According to a report in the independent daily “O Pais”, Wilson said his office was unaware of Hanekom’s state of health, and was therefore surprised at the news of his death. An investigation could be opened if the autopsy showed that he had not died from natural causes.
The public prosecutor’s office accused Hanekom of paying members of the terrorist group active in the northern districts of Cabo Delgado a monthly wage of 10,000 meticais (about 164 US dollars). His wife, Frances, regarded such accusations as ludicrous.
If Hanekom was key to terrorist finance and logistics, one might have expected a decline in terrorist activities after his arrest in August. But in fact there has been a recent upsurge in the activities of the insurgent group.
The indictment against him claims that the Criminal Investigation Service (SERNIC) discovered in Hanekom’s house gunpowder, machetes, bows, arrows and rockets. These weapons were regarded as sufficient proof of his involved in the finance, logistics and coordination of the attacks.

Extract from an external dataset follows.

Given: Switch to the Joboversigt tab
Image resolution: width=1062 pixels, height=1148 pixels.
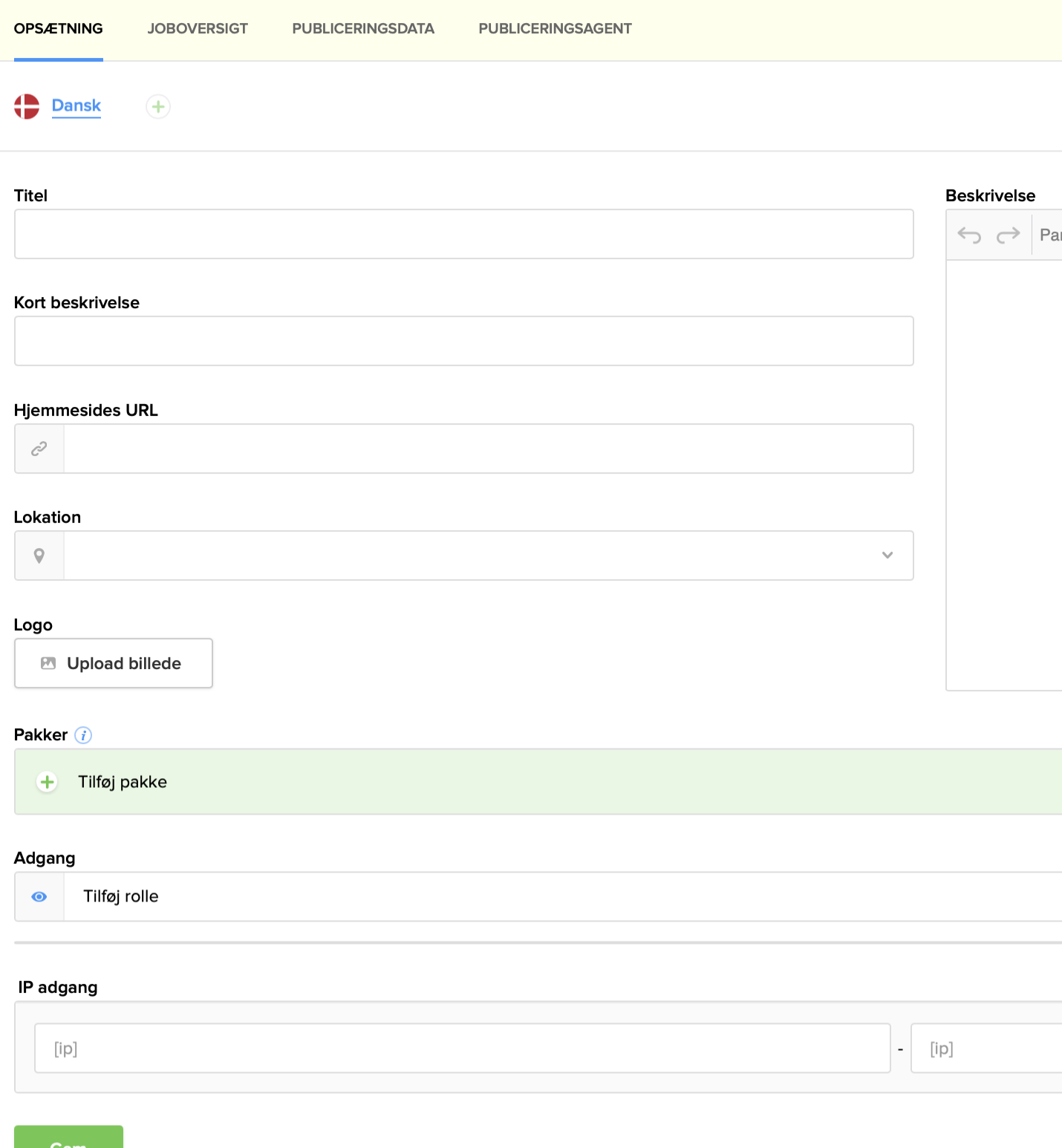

But the 61 year old Hanekom, who had lived in Cabo Delgado for 26 years, owned a beachfront boatyard in the town of Palma, and many of the items regarded as suspicious by SERNIC are normal tools. There would be nothing surprising in finding machetes in a boat yard. Frances Hanekom said that other items, such as the bow and arrows were of merely artistic significance.
She believed the charges against her husband had been fabricated as an excuse to seize his property in Palma. Since dead men cannot stand trial, it will prove difficult for the Hanekom family to clear his name.
“How dare they? Are they stupid? Everybody knows that he’s not involved with that”, exclaimed the grieving widow, cited in the South African publication, EWN. “This is a cooked up fabrication. Everybody must know it because he is so well known.”
The South African government is concerned at the unexplained death of one of its citizens, while in Mozambican police custody. The South African Foreign Minister, Lindiwe Sisulu, has instructed the South African High Commissioner to Mozambique, Mandisi Mpalhwa, to coordinate with the Mozambican authorities in establishing the cause of death.